Applying Jordan decomposition to the measure $\int f d\mu$, we have :
$$ \nu^+ = \left ( \int f d\mu \right)^+ = \int f^+ d\mu $$ and $$ \nu^- = \left ( \int f d\mu \right)^- = \int f^- d\mu $$
According to Folland's definition, we have $$ |\nu| = \int |f| d\mu = \int f^+ d\mu + \int f^- d\mu = \nu^+ + \nu^- $$
Step 4. Given $\nu$ be a finite signed measure, $\mu$ be any positive measure (not necessarily $\sigma$-finite) and $f$ a measurable function such that $$\nu = \int f d\mu$$ (which means $\forall E \in \mathcal{M}: \nu(E) = \int_E f d \mu $).
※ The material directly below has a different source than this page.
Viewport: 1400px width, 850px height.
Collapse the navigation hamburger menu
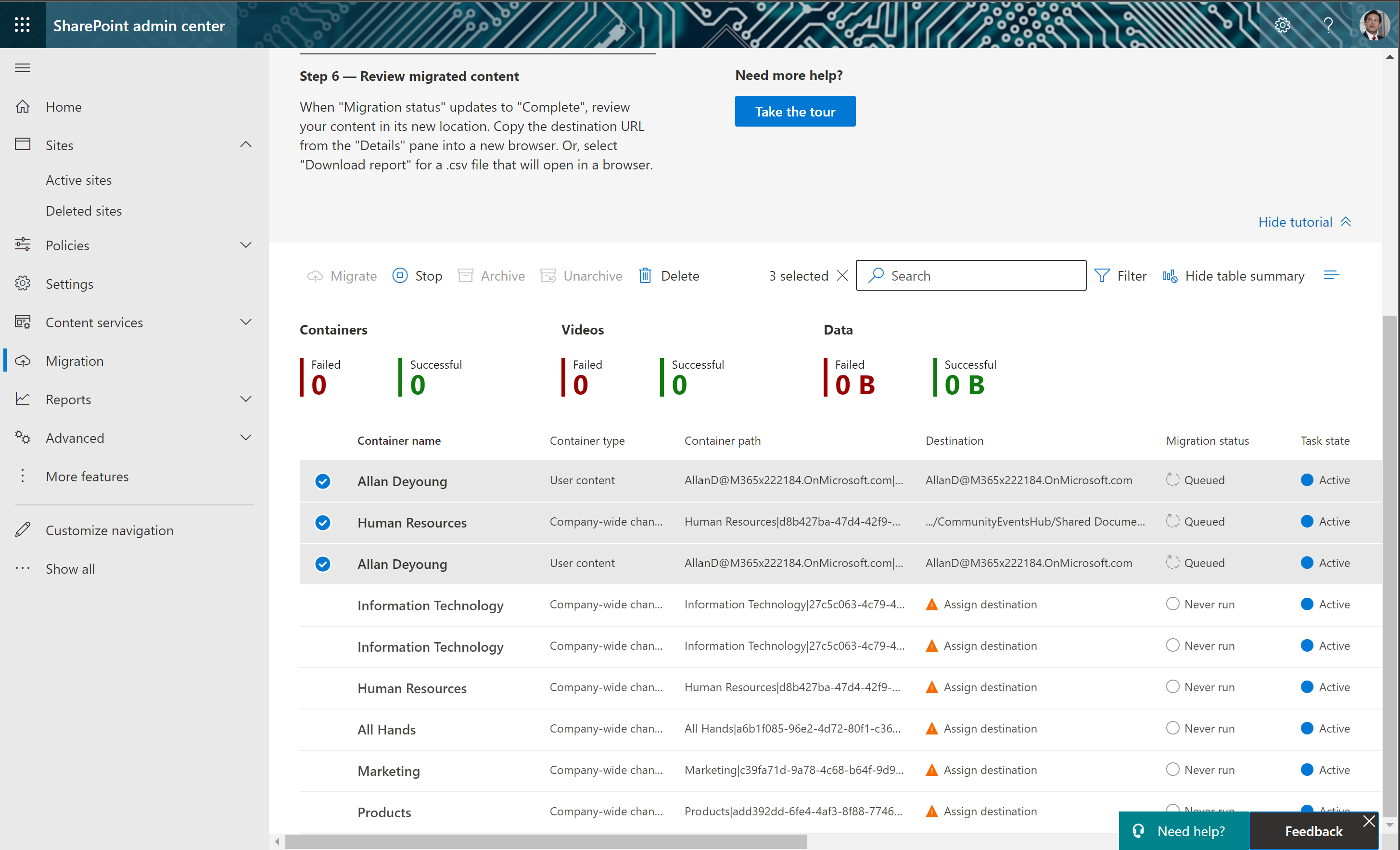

Then $$ |\nu| = \int |f| d\mu $$ Proof: Let $\nu$ be a finite signed measure, $\mu$ be any positive measure (not necessarily $\sigma$-finite) and $f$ a measurable function such that $$\nu = \int f d\mu$$
Applying Jordan decomposition, we have (as in step 3): $$ \nu^+ = \left ( \int f d\mu \right)^+ = \int f^+ d\mu $$ and $$ \nu^- = \left ( \int f d\mu \right)^- = \int f^- d\mu $$ Now, using step 3, we know $$|\nu|= \nu^+ + \nu^- = \int f^+ d\mu + \int f^- d\mu = \int |f| d\mu $$ So we have proved $$ |\nu| = \int |f| d\mu $$
Step 5. Given $\nu$ be complex measure, $\mu$ be any positive measure (not necessarily $\sigma$-finite) and $f$ a measurable function such that $$\nu = \int f d\mu$$ (which means $\forall E \in \mathcal{M}: \nu(E) = \int_E f d \mu $). Then $$ |\nu| = \int |f| d\mu $$ Proof: Apply step 4 to the real and imaginary parts of $\nu$ and $f$, and combine the results.
Important Remark: There is a shorter (and more elegant) way to prove your result. It is using the following result:
Proof: Since $\nu$ is a complex measure, its a finite measure. Since $\forall E \in \mathcal{M}: \nu(E) = \int_E f d \mu $, it follows that $f \in L^1(\mu)$. So we have that $[f\neq 0]= \{x \in X : f(x) \neq 0\}$ is $\sigma$-finite. Let us define $\mu_f$ by, $\forall E \in \mathcal{M}$, $$ \mu_f(E) = \mu([f\neq 0]\cap E)$$ It is immediate that $\mu_f$ is a $\sigma$-finite positive measure and $$\nu = \int f d\mu = \int f \chi_{[f\neq 0]} d\mu =\int f d\mu_f $$ and $$|\nu| = \int |f| d\mu_f = \int |f| \chi_{[f\neq 0]} d\mu= \int |f| d\mu$$.